I never wanted the “perfect” boyfriend I wanted a real one. When I’d tell people how you’d changed in that one week after we broke up and how I felt like I had never known you at all. All people would say to me was “Aww, but he was trying to impress you”…But I never wanted to be impressed, I just wanted you to be real with me…How can you have never have gotten that? When I think about it now I have started to realise that I probably never knew the real you. I’m right, I never did know the real you…Not for one single second the entire time.
I don’t hate you any-more and I don’t miss you either. Quiet honestly it doesn’t matter whether your around or not any-more. I don’t really think about you, because the person I cared about, was never real. It feels like I was in some sort of Disney movie and you turned into my “Hans” of Frozen. Whatever happened between us and whatever we may have “gone through” together feels like some sort of horrible romance comedy now. None of it feels like it was ever real.

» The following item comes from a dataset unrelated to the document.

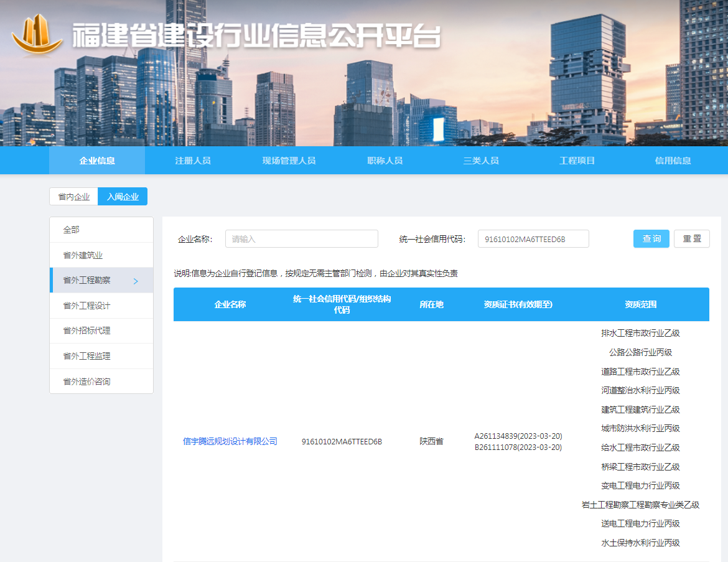
Task: Click the 重置 reset button
Action: 691,238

I guess the reason that I’m writing this is because I need to say goodbye. I have absolutely no idea why you decided to treat me the way that you did, but you did and I have to live with that, but I am not going to make this one chapter my whole book. I have a feeling that this may be one of those “Choose your own adventure” type chapters. Where I can have many different scenarios to choose from, but the ultimate ending is still the same.
2014
I saw this picture and I couldn’t resist posting it since I have been let down this year, my past relationship and this “friend” of mine has decided to just stab me in the back…I will say it…Bitch!…BUT I had some really fantastic news today and I passed a really hard subject for me and I have decided to go to the online dating sites…I will NOT let two-face people who can’t take care of themselves, bring me down any-more!
And that’s the end of that chapter (Credit: Homer Simpson)
It’s time to say goodbye,
It’s time to turn the page over and start anew.
It’s time to forget and move on,
It’s time to make you a fictional nightmare that will never happen again.
“I want to forgive you and I want to forget you”.
…And I will…You treated me like my life didn’t matter, I think it’s fair I treat like you never existed.
You were the worst mistake I have ever made and will never make again,
You taught me so much that was wrong.
Why…WHY can’t I just have one knight in shining armor, it is all that I have ever wanted,
Why do I keep the douche-bags wrapped up in aluminium instead?
Why is it only me they ever treat like the dirt beneath their feet.
I am tired of you making me feel like there is something wrong with me,
When it’s YOU who should be feeling like this, not me.
I will not allow you or any other “man” make me feel like this again,
I want to shine in the sun, where I belong.
“To live would be an awfully big adventure”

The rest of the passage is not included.